# Time perception



## Tronick

Hi,

Does anyone have any techniques that help with time perception problems? My hours/days/weeks/months fly by but also everything seems really long ago and weird..

Any help at all would be great!

TIA.. Tronick.


----------



## Guest

Hi there,

I'm new here, but what I find really helps me with that is structure. I have a study routine myself, but I think any constructive activity would help: gardening, cooking, drawing, writing. Just spend a good chunk (four to six hours on a Saturday or Sunday works for me) doing it. It slows time down for me and makes me feel more aware to boot. If I spend the whole day playing videogames, or watching TV, I feel terrible at the end and end up getting the feeling that time is passing me by.

Anyway, that's my personal experience, hope it helps.


----------



## spaced-out

Same problem here - perceiving time like it is flying by is currently a symptom that is giving me almost suicidal thoughts.

So if anyone has any techniques how to slow down the perception of time I will appreciate that soo much


----------



## Guest

Time slows down the higher up you go.. True.


----------



## Guest

It seems to be this weird thing that dissociative people have&#8230; I don't think there's much you can do about our perception of time.

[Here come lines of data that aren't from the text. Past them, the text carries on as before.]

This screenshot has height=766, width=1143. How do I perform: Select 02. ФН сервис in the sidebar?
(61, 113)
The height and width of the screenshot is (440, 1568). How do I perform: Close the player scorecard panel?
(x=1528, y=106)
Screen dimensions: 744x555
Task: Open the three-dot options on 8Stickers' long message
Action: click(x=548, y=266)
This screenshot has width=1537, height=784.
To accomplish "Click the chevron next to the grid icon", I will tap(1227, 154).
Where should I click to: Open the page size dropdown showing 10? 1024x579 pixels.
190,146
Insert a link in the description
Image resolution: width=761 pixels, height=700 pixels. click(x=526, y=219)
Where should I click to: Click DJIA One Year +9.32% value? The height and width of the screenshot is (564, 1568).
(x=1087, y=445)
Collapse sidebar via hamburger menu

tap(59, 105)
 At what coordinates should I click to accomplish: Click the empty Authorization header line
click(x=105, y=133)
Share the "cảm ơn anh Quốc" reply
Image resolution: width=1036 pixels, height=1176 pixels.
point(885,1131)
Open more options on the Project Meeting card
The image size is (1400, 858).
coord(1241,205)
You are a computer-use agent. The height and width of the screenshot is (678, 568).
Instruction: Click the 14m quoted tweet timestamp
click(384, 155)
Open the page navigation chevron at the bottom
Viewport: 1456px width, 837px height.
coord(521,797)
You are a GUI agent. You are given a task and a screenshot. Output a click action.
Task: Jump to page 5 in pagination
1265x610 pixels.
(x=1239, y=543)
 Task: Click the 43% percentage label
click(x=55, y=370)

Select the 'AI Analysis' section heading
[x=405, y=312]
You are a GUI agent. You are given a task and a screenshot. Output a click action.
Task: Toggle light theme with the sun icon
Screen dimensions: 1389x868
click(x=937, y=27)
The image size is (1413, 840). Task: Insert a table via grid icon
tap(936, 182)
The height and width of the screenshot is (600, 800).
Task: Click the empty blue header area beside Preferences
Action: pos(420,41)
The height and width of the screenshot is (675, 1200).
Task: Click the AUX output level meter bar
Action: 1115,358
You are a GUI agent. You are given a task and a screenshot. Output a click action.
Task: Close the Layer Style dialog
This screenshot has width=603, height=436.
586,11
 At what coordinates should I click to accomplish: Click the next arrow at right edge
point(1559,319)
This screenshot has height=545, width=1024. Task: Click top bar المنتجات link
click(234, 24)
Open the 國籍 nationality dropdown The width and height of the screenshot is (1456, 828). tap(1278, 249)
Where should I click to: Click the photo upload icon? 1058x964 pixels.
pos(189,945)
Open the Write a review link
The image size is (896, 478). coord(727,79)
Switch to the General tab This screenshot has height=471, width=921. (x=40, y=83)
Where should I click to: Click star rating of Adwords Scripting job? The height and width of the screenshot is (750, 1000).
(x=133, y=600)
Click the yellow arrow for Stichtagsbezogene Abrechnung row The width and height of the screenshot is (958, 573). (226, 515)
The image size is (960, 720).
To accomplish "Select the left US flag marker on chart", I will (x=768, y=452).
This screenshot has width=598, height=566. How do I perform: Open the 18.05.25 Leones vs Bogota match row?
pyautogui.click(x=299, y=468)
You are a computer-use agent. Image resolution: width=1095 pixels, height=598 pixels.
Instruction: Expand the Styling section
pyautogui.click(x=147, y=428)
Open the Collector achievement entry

I'm thinking though, that people who've healed or recovered from DPD probably don't think about it anymore?

Over the years I've thought this one through so so often and I ended up settling on my own version of what time is. It seemed so ridiculous that humans would even bother to measure it you know? And split it up into increments? It all seemed so strange that anyone would do that.


----------



## Guest

Here's a video a therapist did about how dissociative people experience time.. I think she hits the nail on the head.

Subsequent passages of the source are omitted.